*** Entries

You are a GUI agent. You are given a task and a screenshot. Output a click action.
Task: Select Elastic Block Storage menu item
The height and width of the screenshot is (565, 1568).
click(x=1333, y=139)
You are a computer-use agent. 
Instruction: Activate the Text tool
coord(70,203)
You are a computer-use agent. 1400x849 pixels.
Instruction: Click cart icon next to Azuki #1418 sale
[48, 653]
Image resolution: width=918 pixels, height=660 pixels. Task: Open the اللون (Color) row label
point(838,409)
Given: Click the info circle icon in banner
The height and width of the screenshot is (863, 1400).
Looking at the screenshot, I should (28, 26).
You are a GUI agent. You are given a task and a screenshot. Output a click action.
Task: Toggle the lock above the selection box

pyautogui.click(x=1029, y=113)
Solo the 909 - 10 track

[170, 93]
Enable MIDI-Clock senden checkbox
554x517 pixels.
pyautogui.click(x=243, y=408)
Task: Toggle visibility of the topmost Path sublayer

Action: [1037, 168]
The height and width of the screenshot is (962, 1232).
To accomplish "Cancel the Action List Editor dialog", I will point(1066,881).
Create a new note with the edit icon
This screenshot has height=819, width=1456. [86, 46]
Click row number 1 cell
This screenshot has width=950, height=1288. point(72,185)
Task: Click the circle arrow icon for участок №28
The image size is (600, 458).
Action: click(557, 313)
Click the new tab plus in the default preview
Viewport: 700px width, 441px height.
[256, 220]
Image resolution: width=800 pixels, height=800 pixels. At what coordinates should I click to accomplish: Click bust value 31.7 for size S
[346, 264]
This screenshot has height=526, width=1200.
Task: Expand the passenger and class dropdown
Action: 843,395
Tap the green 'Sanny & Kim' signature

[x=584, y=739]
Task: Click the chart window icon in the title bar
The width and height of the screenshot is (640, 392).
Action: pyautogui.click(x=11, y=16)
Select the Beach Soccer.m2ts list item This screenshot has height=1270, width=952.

******

**Written request:**
Please copy the material above word for word, keeping every line exactly as it appears.

**Solution to this task:**
You are a GUI agent. You are given a task and a screenshot. Output a click action.
Task: Select Elastic Block Storage menu item
The height and width of the screenshot is (565, 1568).
click(x=1333, y=139)
You are a computer-use agent. 
Instruction: Activate the Text tool
coord(70,203)
You are a computer-use agent. 1400x849 pixels.
Instruction: Click cart icon next to Azuki #1418 sale
[48, 653]
Image resolution: width=918 pixels, height=660 pixels. Task: Open the اللون (Color) row label
point(838,409)
Given: Click the info circle icon in banner
The height and width of the screenshot is (863, 1400).
Looking at the screenshot, I should (28, 26).
You are a GUI agent. You are given a task and a screenshot. Output a click action.
Task: Toggle the lock above the selection box

pyautogui.click(x=1029, y=113)
Solo the 909 - 10 track

[170, 93]
Enable MIDI-Clock senden checkbox
554x517 pixels.
pyautogui.click(x=243, y=408)
Task: Toggle visibility of the topmost Path sublayer

Action: [1037, 168]
The height and width of the screenshot is (962, 1232).
To accomplish "Cancel the Action List Editor dialog", I will point(1066,881).
Create a new note with the edit icon
This screenshot has height=819, width=1456. [86, 46]
Click row number 1 cell
This screenshot has width=950, height=1288. point(72,185)
Task: Click the circle arrow icon for участок №28
The image size is (600, 458).
Action: click(557, 313)
Click the new tab plus in the default preview
Viewport: 700px width, 441px height.
[256, 220]
Image resolution: width=800 pixels, height=800 pixels. At what coordinates should I click to accomplish: Click bust value 31.7 for size S
[346, 264]
This screenshot has height=526, width=1200.
Task: Expand the passenger and class dropdown
Action: 843,395
Tap the green 'Sanny & Kim' signature

[x=584, y=739]
Task: Click the chart window icon in the title bar
The width and height of the screenshot is (640, 392).
Action: pyautogui.click(x=11, y=16)
Select the Beach Soccer.m2ts list item This screenshot has height=1270, width=952.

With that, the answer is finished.